**About this task:** Using the material below, print a verbatim copy of every line from the one containing "The image size is (223, 232)." through the one containing "Task: Click the word KOŠÍKA on button", inclusive, and omit the pictures.

····················

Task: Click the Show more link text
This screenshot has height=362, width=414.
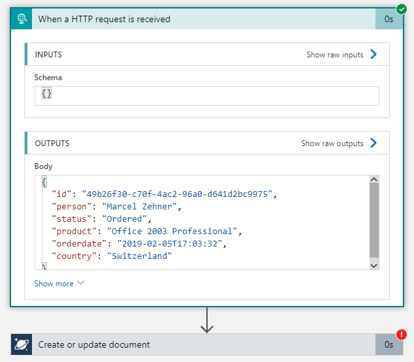Action: (x=54, y=283)
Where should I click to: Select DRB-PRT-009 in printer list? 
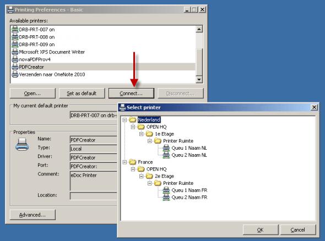37,45
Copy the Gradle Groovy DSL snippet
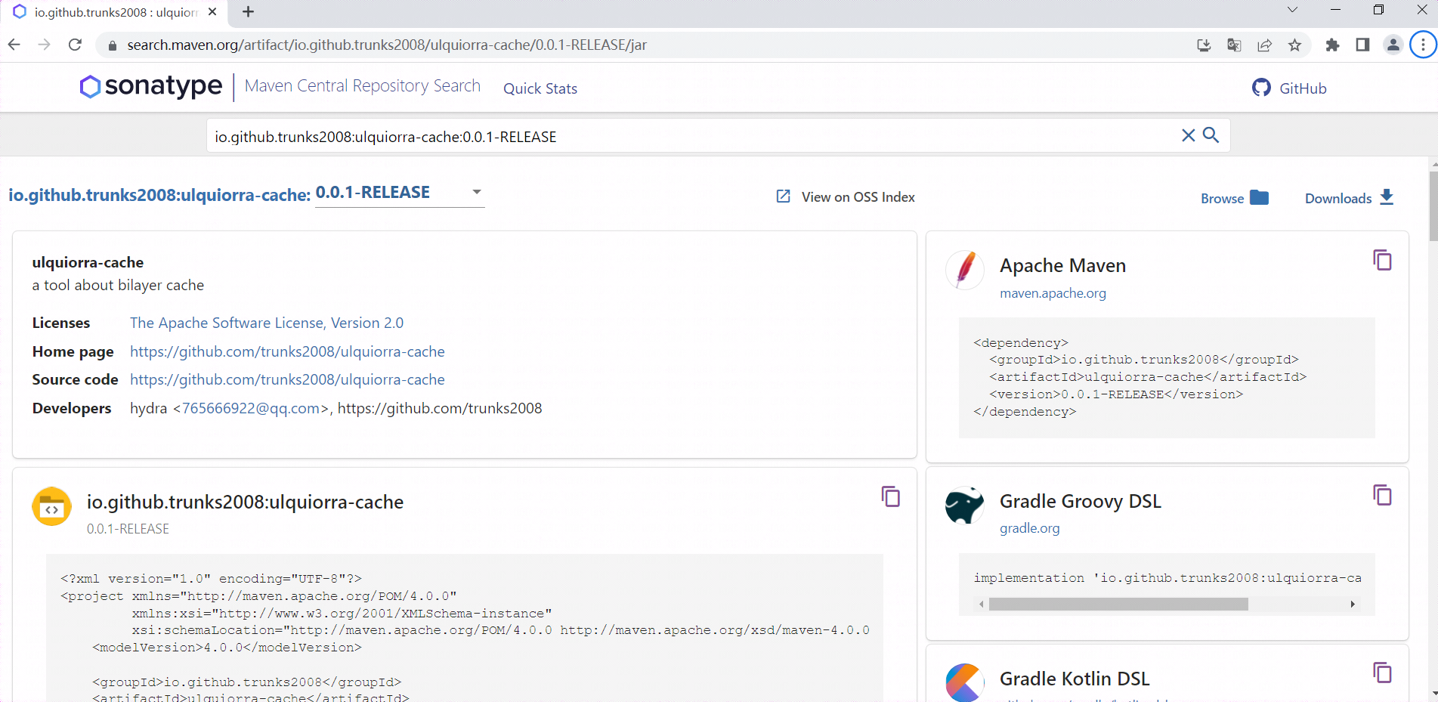1438x702 pixels. (1382, 496)
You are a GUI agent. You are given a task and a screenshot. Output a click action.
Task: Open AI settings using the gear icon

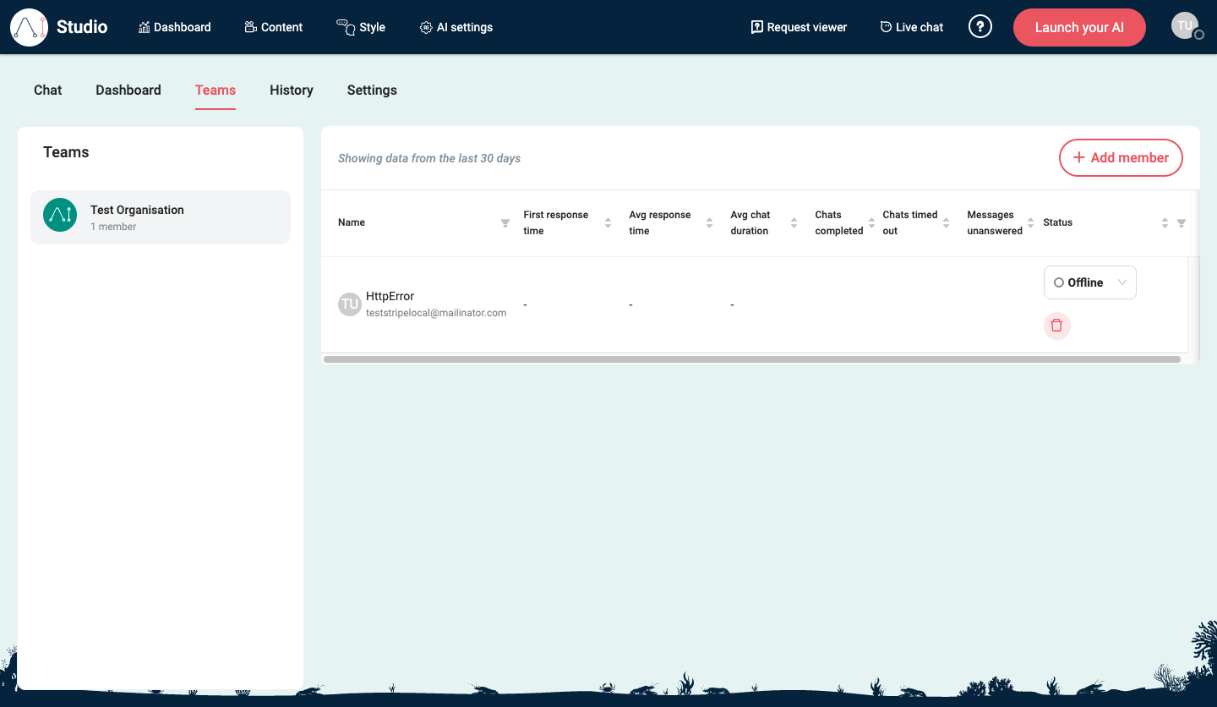[426, 27]
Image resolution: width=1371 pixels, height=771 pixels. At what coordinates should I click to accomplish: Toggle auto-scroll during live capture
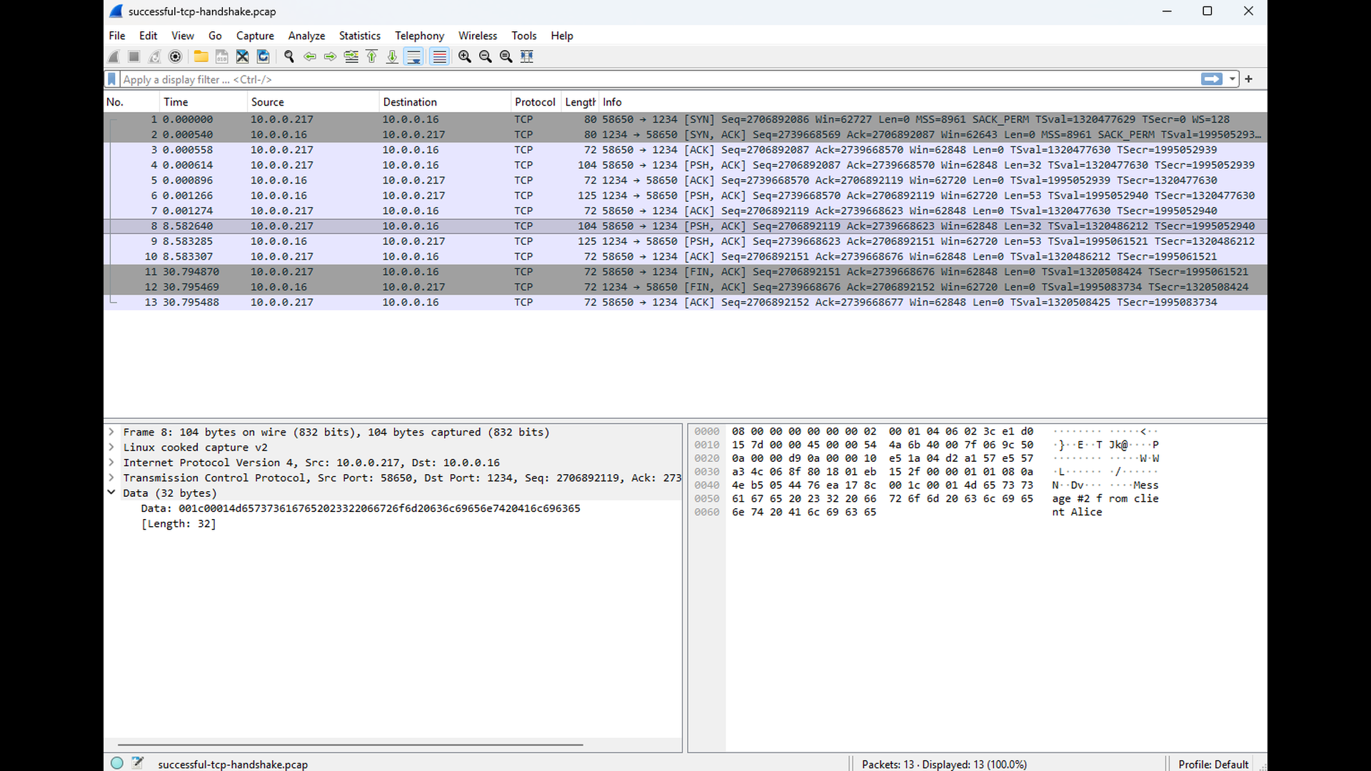[413, 56]
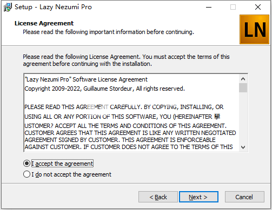The width and height of the screenshot is (272, 210).
Task: Return to previous page with Back
Action: point(158,197)
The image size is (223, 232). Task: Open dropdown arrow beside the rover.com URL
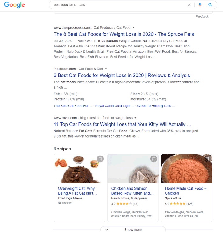point(135,118)
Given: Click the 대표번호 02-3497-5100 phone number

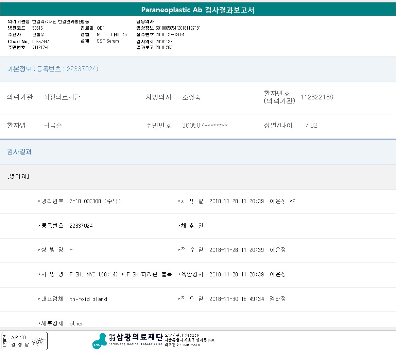Looking at the screenshot, I should click(190, 345).
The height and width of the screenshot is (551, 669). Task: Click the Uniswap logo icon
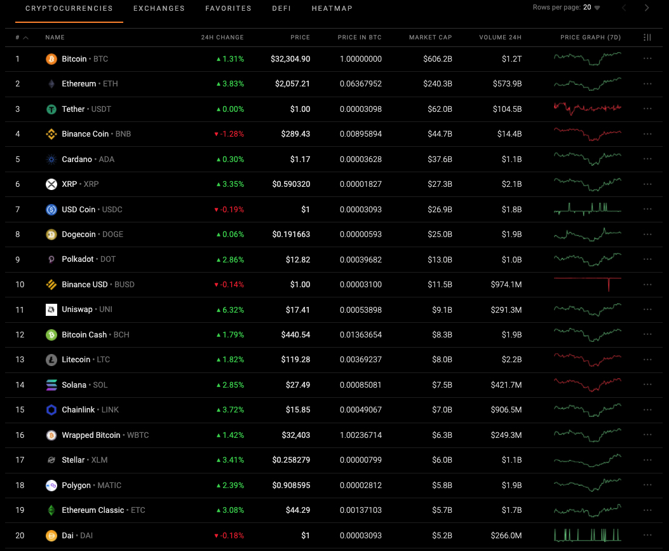[x=51, y=310]
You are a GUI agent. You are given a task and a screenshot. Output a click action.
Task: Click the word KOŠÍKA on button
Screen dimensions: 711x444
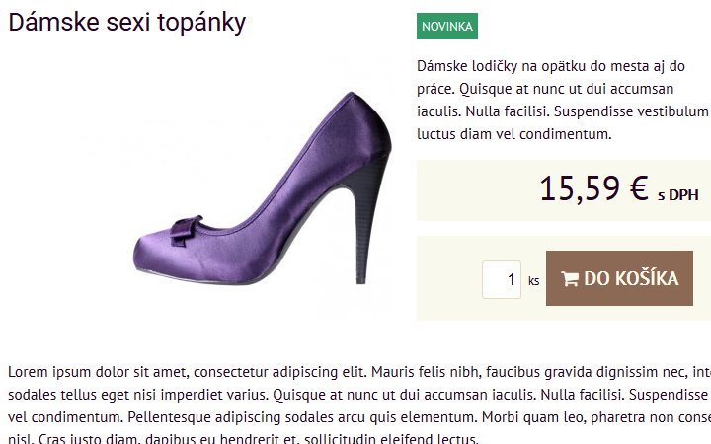click(x=647, y=279)
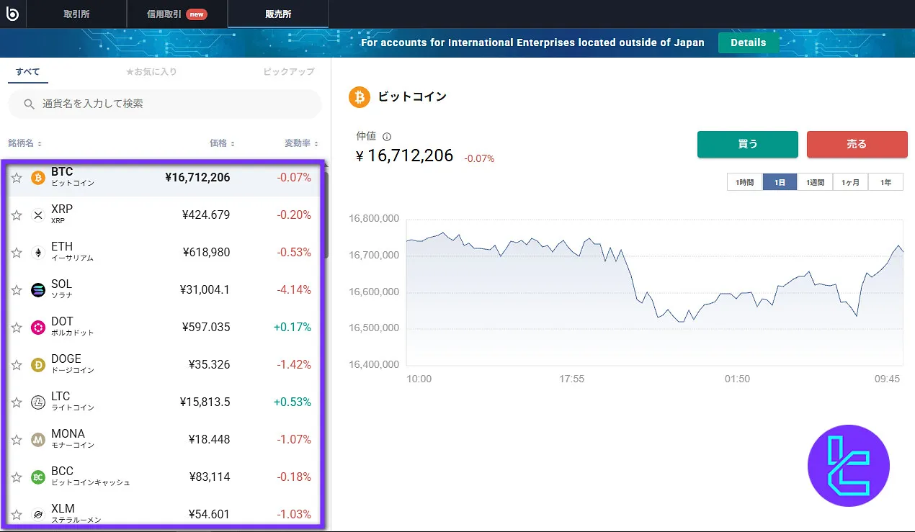Click the Bitcoin icon in the BTC row

[38, 178]
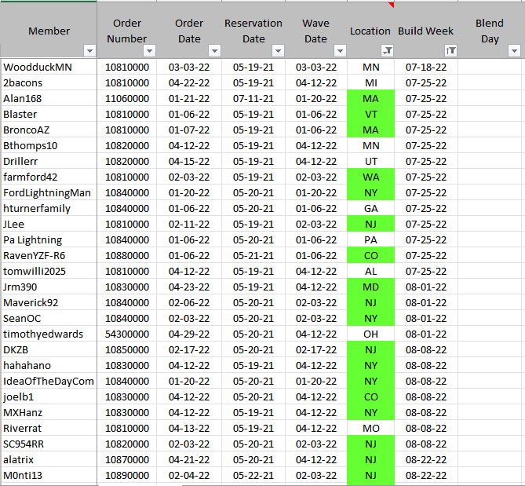Image resolution: width=525 pixels, height=486 pixels.
Task: Click order number 54300000 cell
Action: coord(127,334)
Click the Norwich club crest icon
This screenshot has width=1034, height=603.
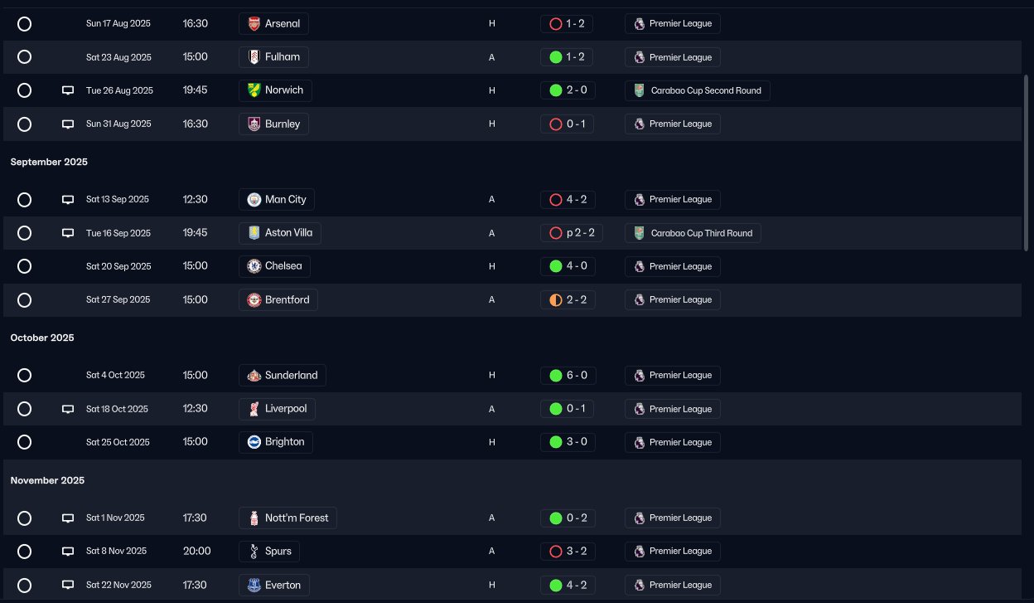coord(254,90)
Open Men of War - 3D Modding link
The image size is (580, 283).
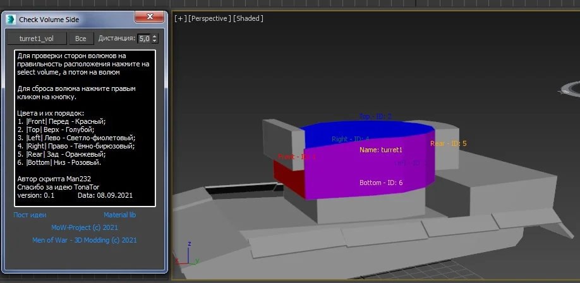(84, 240)
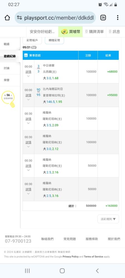Open the 聯絡我們 footer link
This screenshot has height=278, width=125.
pyautogui.click(x=47, y=239)
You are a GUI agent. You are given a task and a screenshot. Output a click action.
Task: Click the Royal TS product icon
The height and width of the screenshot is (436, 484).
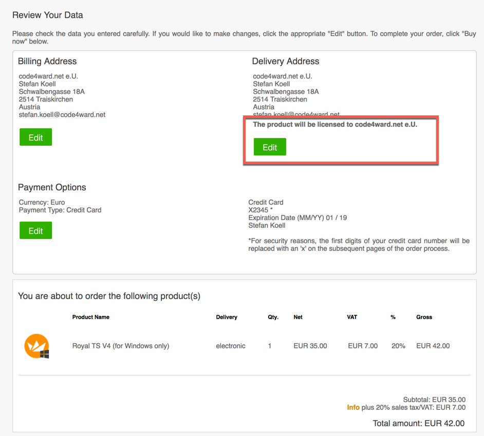click(x=36, y=346)
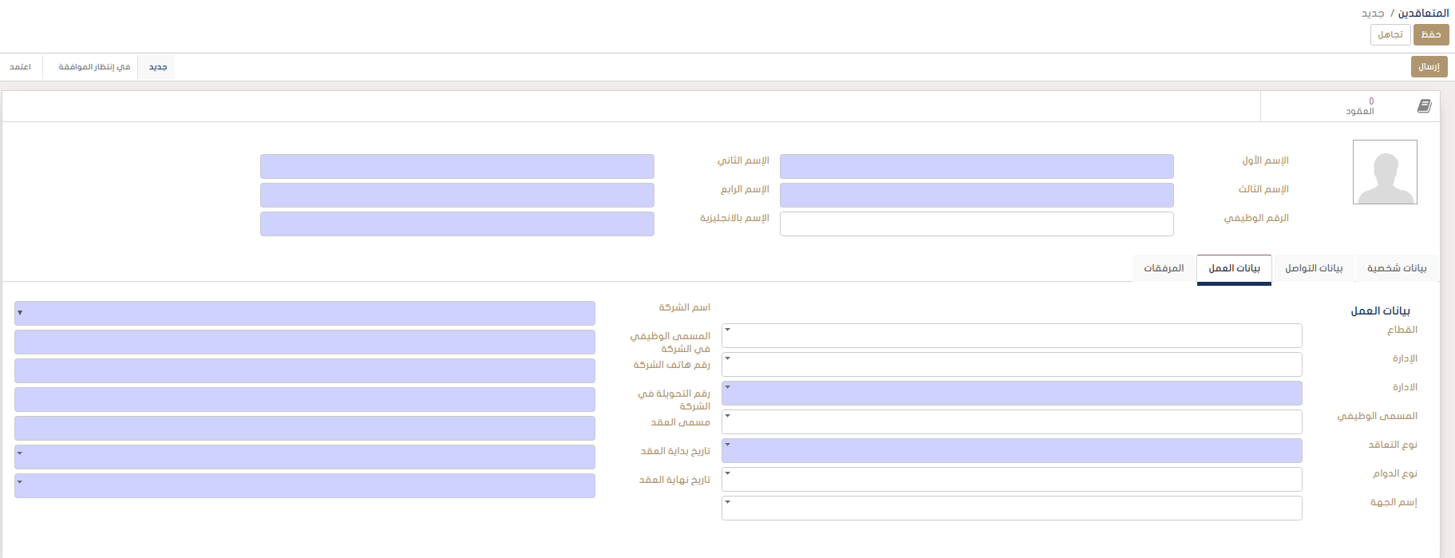Switch to the بيانات التواصل tab
The height and width of the screenshot is (558, 1455).
coord(1313,268)
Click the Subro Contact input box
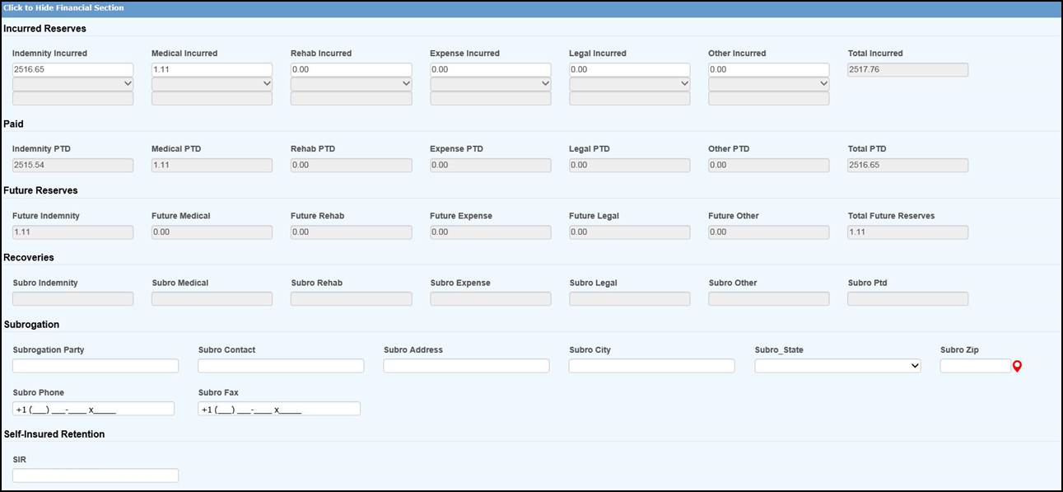Image resolution: width=1063 pixels, height=492 pixels. 281,366
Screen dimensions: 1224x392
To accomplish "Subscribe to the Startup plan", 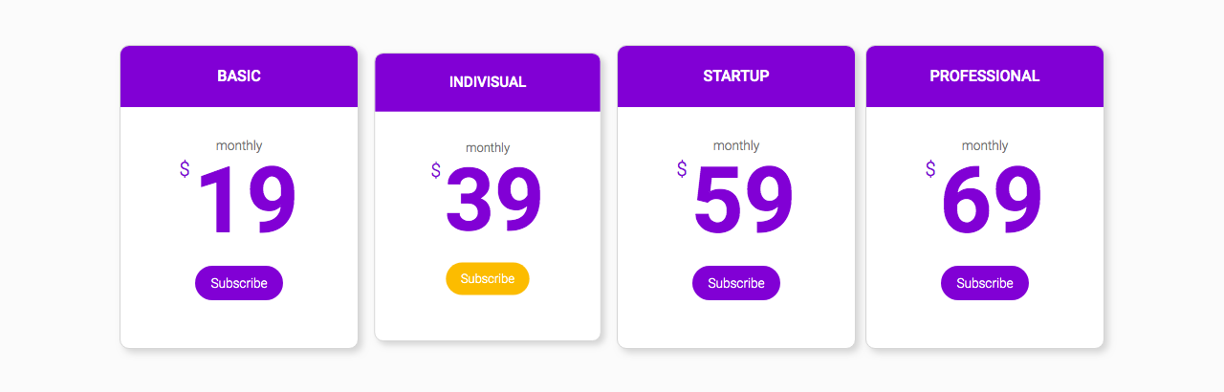I will tap(736, 283).
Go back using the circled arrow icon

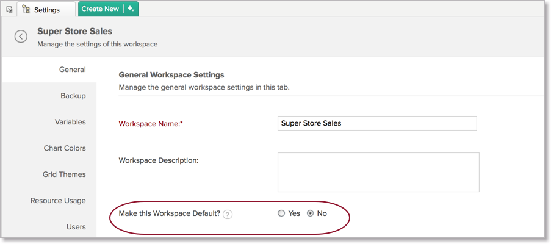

····················

**Reply to the exercise:**
The image size is (223, 232). Task: Open dropdown arrow beside the rover.com URL
point(135,118)
Given: Click the 대표번호 02-3497-5100 phone number

Looking at the screenshot, I should click(190, 345).
The height and width of the screenshot is (551, 669). Task: Click the Uniswap logo icon
[x=51, y=310]
You are a GUI agent. You are given a task and a screenshot. Output a click action.
Task: Click the word KOŠÍKA on button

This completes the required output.